TASK >>
Whenever the string "Select" turns up in a line of the data below, copy that line.

MATERIAL PROVIDED >>
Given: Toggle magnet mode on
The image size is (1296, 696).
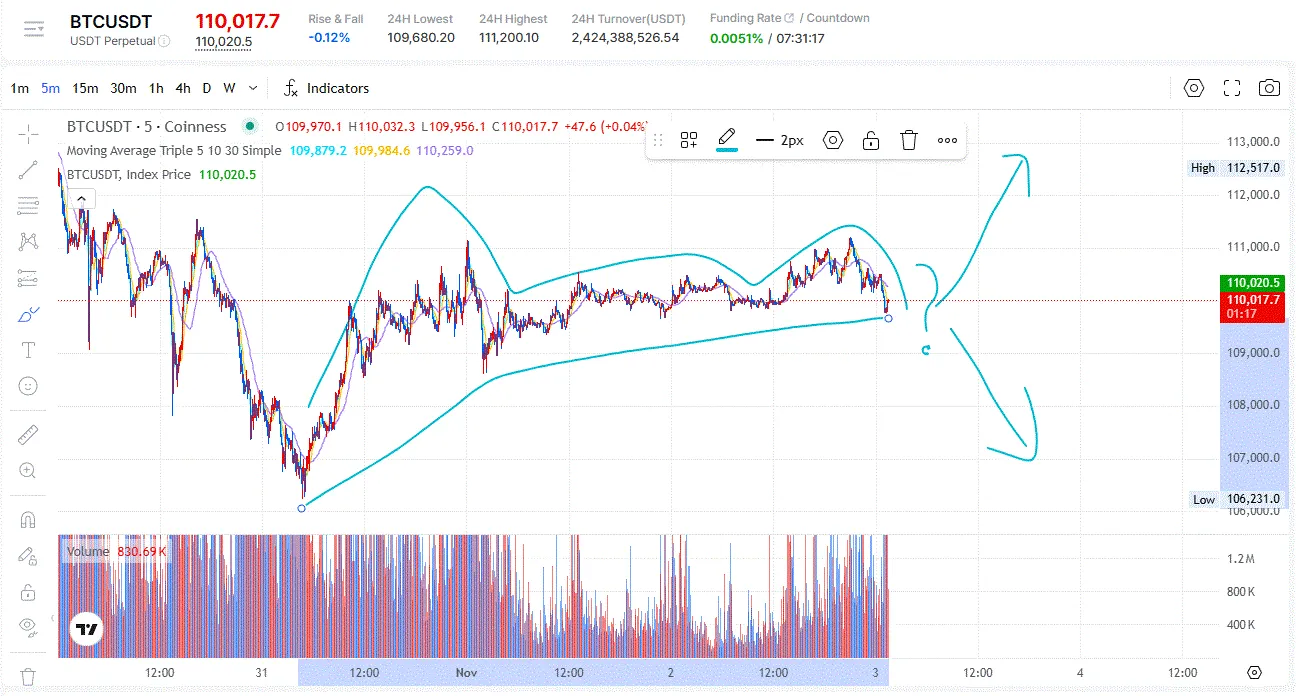Looking at the screenshot, I should (28, 520).
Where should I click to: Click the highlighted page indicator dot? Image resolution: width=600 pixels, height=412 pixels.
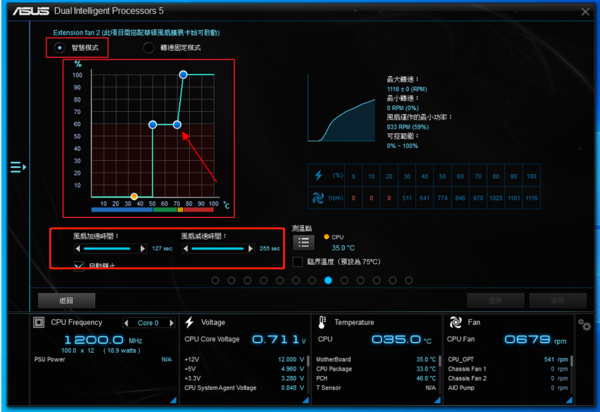coord(327,281)
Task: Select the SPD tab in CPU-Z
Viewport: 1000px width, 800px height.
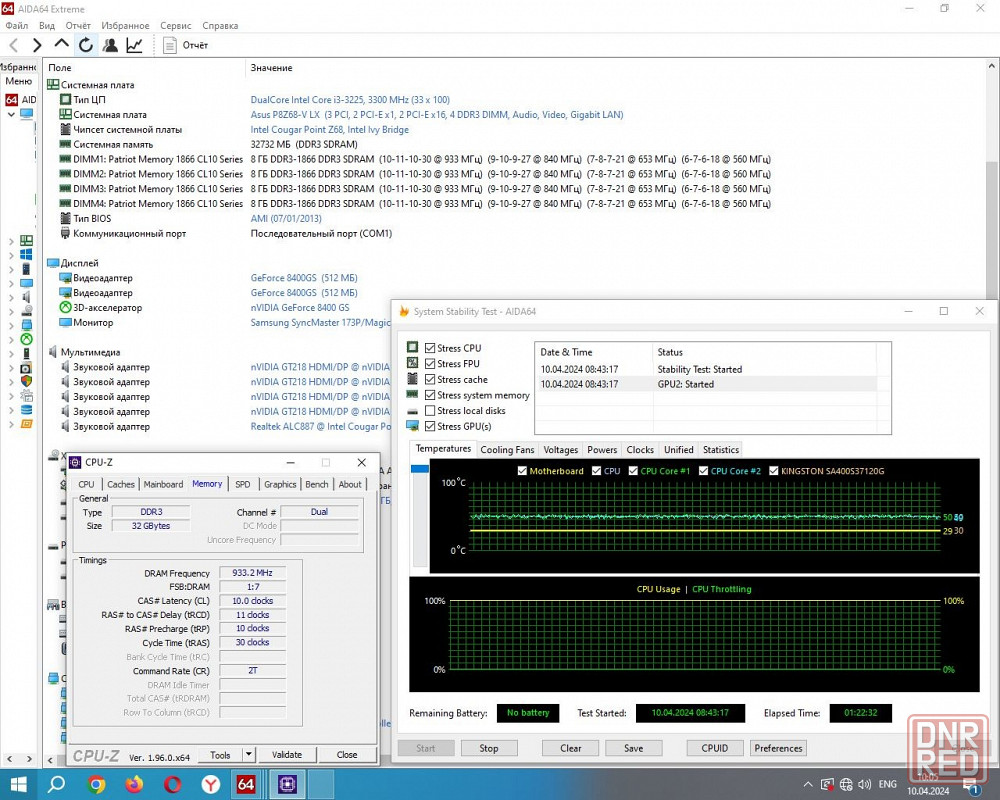Action: click(x=243, y=484)
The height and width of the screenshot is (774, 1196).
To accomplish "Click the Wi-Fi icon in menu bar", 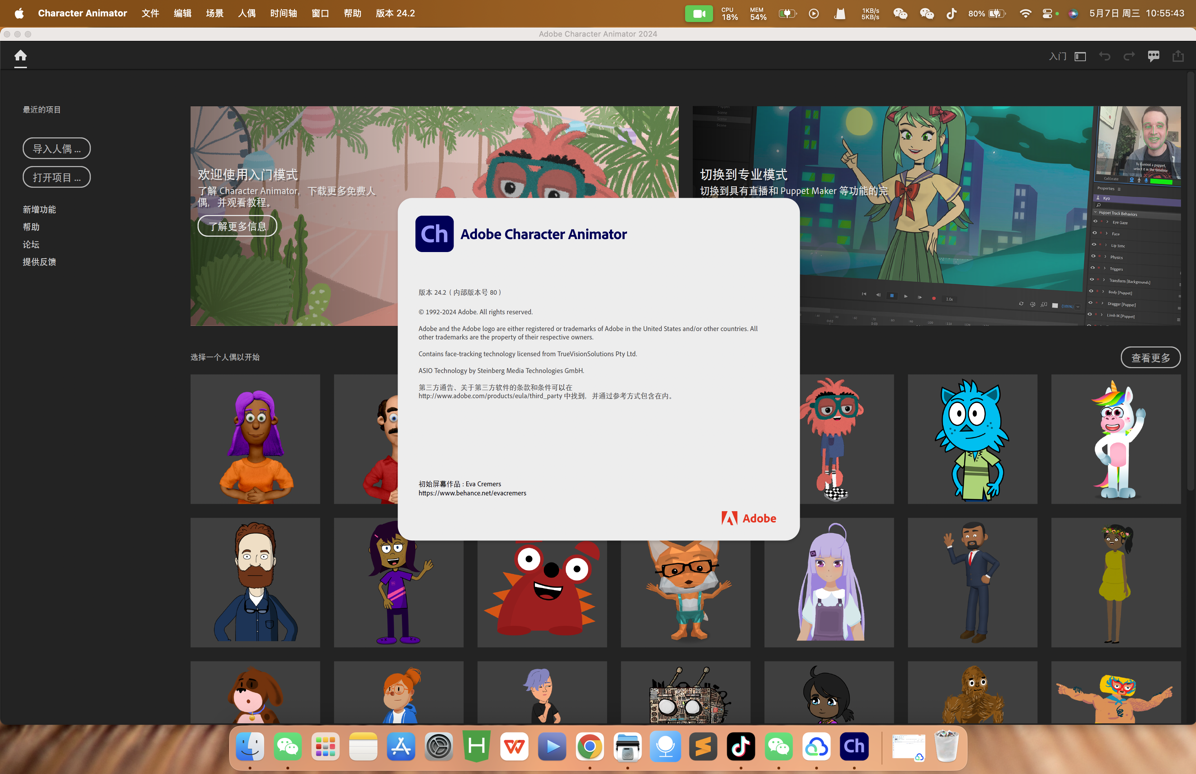I will click(1026, 13).
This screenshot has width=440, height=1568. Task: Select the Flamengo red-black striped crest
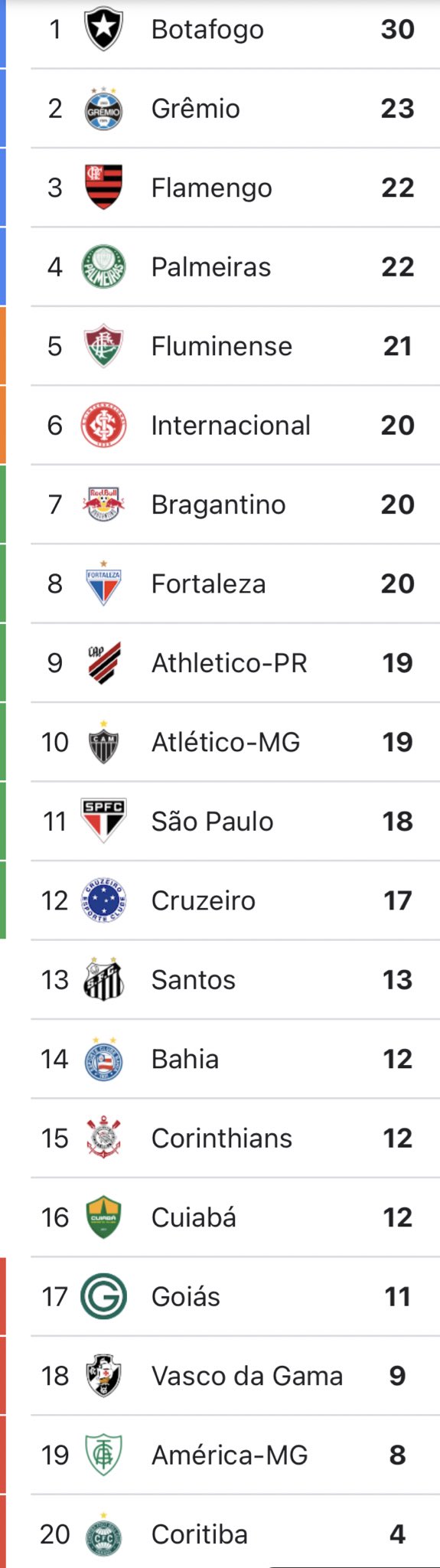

OUTPUT OF THE TASK >>
Task: Select the SPD tab in CPU-Z
This screenshot has width=440, height=1568. Task: Select the Flamengo red-black striped crest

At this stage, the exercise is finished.